Exercise aim » The data follows this line. Copy verbatim the line with "Click info icon" and each line after it to the end.

[Saved entries]
·····
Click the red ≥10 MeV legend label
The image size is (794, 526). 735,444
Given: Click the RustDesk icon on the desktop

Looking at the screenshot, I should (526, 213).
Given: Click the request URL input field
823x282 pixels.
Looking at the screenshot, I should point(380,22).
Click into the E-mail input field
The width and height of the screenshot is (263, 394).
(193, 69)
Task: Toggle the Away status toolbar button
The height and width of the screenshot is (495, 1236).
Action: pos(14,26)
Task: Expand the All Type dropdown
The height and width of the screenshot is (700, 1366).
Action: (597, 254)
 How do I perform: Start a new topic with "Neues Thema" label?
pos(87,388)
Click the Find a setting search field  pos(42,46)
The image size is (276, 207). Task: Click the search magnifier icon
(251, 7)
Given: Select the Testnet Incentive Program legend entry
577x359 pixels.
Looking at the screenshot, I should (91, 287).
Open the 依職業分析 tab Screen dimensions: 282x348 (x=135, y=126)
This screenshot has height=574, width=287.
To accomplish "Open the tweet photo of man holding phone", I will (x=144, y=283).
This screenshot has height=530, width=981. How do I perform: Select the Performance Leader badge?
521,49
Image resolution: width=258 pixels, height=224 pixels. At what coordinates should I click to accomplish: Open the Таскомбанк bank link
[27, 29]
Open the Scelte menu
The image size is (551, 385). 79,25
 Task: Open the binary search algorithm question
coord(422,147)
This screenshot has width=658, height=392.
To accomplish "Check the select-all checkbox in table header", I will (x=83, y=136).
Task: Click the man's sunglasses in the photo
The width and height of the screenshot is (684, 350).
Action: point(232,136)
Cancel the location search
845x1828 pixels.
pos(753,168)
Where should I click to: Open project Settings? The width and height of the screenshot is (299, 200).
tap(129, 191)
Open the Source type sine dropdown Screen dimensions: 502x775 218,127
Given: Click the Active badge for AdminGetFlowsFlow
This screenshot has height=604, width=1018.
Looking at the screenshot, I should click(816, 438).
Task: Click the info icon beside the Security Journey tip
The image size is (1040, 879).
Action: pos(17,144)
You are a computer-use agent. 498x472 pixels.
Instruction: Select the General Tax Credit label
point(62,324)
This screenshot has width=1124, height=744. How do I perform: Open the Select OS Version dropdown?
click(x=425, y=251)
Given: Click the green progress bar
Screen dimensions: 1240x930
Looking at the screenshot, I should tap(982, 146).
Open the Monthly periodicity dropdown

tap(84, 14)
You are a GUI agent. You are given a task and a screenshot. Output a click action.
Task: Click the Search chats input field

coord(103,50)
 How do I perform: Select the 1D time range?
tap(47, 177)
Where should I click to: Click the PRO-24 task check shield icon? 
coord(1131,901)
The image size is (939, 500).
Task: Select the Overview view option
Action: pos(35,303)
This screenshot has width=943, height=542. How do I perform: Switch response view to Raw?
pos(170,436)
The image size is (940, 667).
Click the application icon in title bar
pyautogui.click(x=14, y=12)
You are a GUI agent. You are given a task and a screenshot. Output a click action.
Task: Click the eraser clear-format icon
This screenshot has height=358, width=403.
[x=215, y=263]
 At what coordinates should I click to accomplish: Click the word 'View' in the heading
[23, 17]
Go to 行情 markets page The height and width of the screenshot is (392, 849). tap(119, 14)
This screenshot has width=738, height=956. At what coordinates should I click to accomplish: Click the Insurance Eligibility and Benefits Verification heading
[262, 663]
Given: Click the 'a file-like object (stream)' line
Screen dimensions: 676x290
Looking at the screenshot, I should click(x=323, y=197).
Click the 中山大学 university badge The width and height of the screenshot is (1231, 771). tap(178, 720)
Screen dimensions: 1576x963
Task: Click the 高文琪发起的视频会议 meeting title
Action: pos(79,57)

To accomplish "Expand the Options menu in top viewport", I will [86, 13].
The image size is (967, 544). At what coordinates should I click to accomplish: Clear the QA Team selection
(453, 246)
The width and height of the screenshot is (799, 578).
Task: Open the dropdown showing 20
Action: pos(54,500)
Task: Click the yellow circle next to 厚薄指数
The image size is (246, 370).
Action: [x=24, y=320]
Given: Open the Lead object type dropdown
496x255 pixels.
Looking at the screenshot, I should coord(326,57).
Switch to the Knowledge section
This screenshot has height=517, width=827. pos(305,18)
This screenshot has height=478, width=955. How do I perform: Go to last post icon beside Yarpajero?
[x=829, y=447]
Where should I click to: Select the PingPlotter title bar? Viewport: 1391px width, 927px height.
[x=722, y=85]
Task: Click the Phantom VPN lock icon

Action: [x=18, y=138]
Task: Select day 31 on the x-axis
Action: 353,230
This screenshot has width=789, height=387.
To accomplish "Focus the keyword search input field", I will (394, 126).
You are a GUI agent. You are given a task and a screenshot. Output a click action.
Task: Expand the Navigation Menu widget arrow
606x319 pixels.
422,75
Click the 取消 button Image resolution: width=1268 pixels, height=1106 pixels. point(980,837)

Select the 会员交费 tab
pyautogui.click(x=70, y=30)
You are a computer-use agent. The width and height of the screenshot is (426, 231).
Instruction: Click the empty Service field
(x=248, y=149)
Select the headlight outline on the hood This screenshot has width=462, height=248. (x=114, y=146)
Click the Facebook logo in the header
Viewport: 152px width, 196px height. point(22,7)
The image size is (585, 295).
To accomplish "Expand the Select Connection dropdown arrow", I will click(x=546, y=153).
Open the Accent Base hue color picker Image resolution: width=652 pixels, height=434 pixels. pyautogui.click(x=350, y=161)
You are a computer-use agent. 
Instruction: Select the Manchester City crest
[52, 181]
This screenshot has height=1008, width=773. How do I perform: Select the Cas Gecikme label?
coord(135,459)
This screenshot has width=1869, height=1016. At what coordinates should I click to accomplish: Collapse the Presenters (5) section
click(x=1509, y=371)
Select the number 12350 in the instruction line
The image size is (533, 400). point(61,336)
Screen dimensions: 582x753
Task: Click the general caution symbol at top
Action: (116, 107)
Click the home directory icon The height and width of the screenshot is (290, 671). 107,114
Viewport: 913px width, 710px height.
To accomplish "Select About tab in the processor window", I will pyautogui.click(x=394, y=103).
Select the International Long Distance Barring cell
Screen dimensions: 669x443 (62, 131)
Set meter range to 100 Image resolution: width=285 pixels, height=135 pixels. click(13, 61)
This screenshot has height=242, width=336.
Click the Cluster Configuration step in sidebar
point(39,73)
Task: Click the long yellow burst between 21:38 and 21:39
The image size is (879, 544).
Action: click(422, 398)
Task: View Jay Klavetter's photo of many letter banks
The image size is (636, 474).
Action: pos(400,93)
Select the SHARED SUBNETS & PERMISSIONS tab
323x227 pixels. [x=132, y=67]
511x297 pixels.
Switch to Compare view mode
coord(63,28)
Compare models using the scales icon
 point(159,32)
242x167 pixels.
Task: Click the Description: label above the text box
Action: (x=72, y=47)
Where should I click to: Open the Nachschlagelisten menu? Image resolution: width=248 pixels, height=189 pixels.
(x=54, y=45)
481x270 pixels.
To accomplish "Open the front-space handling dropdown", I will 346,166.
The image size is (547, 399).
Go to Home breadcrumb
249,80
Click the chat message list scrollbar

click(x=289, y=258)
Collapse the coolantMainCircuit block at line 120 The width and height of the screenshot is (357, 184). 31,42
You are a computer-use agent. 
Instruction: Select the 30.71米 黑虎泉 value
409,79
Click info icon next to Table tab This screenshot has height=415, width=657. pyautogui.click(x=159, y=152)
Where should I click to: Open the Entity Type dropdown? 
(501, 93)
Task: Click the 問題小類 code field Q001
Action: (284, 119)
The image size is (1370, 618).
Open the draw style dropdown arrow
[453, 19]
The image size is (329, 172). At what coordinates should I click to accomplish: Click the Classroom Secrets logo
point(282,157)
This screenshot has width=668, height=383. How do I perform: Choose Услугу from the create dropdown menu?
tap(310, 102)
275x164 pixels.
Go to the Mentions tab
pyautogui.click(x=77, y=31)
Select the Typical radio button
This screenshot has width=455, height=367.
·····
Solution for this exercise »
Click info icon next to Table tab This screenshot has height=415, width=657. pyautogui.click(x=159, y=152)
Where should I click to: Open the Entity Type dropdown? 
(501, 93)
Task: Click the 問題小類 code field Q001
Action: (284, 119)
The image size is (1370, 618).
Open the draw style dropdown arrow
[453, 19]
The image size is (329, 172). At what coordinates should I click to accomplish: Click the Classroom Secrets logo
point(282,157)
This screenshot has width=668, height=383. How do I perform: Choose Услугу from the create dropdown menu?
tap(310, 102)
275x164 pixels.
Go to the Mentions tab
pyautogui.click(x=77, y=31)
Select the Typical radio button
This screenshot has width=455, height=367.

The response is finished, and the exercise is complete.